Así es como “Sorry To Bother You” y “BlacKkKlansman” se enfrentan al racismo a través del teléfono

"Sorry To Bother You" y "BlacKkKlansman". Fotografía: Annapurna Pictures/Focus Features
Words mor.bo

Si has estado prestando atención, sabes que dos de las películas independientes más sonadas de este año son el debut como director de Boots Riley, Sorry To Bother You, y el regreso triunfal de Spike Lee a la pantalla grande, BlacKkKlansman. Ambas fueron recibidas con furor por los asistentes de Sundance, SXSW y Cannes, y la crítica ha estado de acuerdo en que son dos filmes absolutamente necesarios para el clima político y social del 2018.

Ambas tienen en común a protagonistas afroamericanos, y bajo dos puntos de vistas distintos, se enfrentan al tema del racismo de manera brillante, utilizando un recurso increíblemente curioso: la “voz blanca”. Esa voz que suena formal, lánguida y poco amenazadora a quien la escucha del otro lado de una llamada; esa que le hace pensar al interlocutor que se habla con un tipo de clase media con 2.5 hijos, un perro y una esposa. El sueño WASP norteamericano.

Esa misma voz blanca jamás sonaría “étnica”; no usaría palabras que generalmente se asocian a la cultura afroamericana; no usaría slang; no sonaría como la letra de una canción de trap, de hip hop o de rap. Sería la versión más vainilla del lenguaje diario y cotidiano. De esta manera, los personajes interpretados por Lakeith Stanfield y John David Washington se hacen pasar por hombres blancos, un ingrediente clave en la trama de ambos filmes.

En Sorry To Bother YouLakeith Stanfield interpreta a Cassius Green, un hombre que consigue trabajo en un call center de telemercadeo, y que descubre tener el secreto del éxito: sonar como un tipo blanco por teléfono, garantizándole un récord de ventas, ser considerado el empleado estrella, y la recepción de una cantidad de privilegios que vienen con su voz enmascarada. En el filme, Cassius va perdiendo su identidad como hombre negro al sentirse identificado con esa otra personalidad que le permite parecer menos amenazador a todos quienes le rodean.

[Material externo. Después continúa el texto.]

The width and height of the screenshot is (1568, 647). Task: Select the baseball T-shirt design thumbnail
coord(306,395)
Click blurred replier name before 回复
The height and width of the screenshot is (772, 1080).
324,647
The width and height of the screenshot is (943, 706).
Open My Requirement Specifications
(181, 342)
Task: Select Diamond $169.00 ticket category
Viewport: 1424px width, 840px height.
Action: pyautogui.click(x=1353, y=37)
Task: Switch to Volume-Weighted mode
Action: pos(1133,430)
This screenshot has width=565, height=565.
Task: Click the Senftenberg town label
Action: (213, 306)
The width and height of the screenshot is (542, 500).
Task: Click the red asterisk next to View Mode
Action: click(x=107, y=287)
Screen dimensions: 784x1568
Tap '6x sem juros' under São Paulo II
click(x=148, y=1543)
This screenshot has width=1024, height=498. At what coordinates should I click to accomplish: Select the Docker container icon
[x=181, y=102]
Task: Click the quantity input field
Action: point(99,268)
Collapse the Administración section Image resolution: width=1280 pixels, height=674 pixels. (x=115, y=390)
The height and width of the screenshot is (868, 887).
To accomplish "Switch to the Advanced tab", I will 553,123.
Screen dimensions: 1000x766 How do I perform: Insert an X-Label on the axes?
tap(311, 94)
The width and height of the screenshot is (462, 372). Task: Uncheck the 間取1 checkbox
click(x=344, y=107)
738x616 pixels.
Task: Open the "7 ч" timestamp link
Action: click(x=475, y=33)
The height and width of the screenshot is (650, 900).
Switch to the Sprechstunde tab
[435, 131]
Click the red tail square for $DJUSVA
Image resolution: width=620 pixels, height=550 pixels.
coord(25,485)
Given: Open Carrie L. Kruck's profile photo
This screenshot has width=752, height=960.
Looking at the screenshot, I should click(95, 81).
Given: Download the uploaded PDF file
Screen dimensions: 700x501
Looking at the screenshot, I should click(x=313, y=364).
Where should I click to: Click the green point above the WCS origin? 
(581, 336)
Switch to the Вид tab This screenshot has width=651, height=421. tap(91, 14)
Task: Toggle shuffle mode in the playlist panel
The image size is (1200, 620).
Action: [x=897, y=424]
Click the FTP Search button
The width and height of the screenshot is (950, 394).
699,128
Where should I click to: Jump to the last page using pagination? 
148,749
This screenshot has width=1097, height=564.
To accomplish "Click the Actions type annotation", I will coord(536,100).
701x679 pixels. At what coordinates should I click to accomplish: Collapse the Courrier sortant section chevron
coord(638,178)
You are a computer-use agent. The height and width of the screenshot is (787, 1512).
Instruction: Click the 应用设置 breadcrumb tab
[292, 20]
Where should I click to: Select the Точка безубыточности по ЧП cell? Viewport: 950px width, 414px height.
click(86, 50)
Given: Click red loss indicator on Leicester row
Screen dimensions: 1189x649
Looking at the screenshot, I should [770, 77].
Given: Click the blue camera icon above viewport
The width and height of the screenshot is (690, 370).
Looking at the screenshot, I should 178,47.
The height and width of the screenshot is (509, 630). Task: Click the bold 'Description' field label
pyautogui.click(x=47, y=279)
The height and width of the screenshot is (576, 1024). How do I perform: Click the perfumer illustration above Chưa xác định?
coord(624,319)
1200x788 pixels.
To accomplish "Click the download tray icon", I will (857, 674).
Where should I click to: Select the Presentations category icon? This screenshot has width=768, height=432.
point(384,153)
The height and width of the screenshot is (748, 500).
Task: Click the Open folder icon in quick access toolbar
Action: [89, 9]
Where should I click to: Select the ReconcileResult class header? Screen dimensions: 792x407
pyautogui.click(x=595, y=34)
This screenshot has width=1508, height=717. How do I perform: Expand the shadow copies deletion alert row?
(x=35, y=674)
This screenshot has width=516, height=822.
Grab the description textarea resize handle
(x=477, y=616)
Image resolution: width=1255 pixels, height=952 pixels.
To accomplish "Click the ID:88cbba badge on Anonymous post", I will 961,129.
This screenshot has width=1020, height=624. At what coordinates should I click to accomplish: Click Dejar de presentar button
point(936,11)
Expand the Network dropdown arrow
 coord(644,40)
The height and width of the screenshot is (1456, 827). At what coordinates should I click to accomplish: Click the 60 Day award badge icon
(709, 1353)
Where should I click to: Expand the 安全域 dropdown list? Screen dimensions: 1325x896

En BlacKkKlansmanJohn David Washington hace el papel del oficial de policía encubierto Ron Stallworth, quien participa en una operación para infiltrar y exponer los crímenes de la sucursal local del Klu Klux Klan, conversando telefónicamente con su líder, David Duke, y haciéndose pasar como el hijo de perra más blanco y racista que se pueden imaginar. En este caso, Stallworth no enmascara su voz, pero de igual manera termina engañando a una de las figuras de la supremacía blanca más destacadas de las últimas décadas.

En ambos casos, el teléfono sirve como una manera de ocultar su verdadera identidad para lograr el mismo fin: denunciar el racismo inherente de quien lo escucha, pues asumen que una persona negra no tendría el mismo poder de seducción como vendedor, o la capacidad de engañar a alguien que considera que ser de la raza aria implica una superioridad inferida en todos los sentidos, incluyendo el intelectual.

Aunque ambos resultan siendo peculiares héroes de sus historias fílmicas, nos queda sin embargo la sensación de que ambos debieron sacrificar parte vital de su identidad, de su cultura, de su personalidad y de su origen para complacer a un desconocido al otro lado del teléfono, lo que demuestra que aún en nuestra sociedad aparentemente progresiva y avanzada del siglo 21 aún juzgamos y discriminamos la voz de alguien que nos contesta al otro lado del teléfono aunque no podamos verlos. ¿Cuántas veces no lo hemos hecho de manera rápida y silenciosa en nuestra cabeza, a segundos de atender cualquier llamada en el trabajo o en nuestra casa cuando no conocemos a la otra persona?

Aún queda mucho por avanzar, es cierto. Pero al menos la próxima vez que atendamos el teléfono, tal vez pensemos en la manera en que nuestras ideas por defecto tienden a discriminar y qué lección personal podemos aprender de nosotros mismos en ese momento.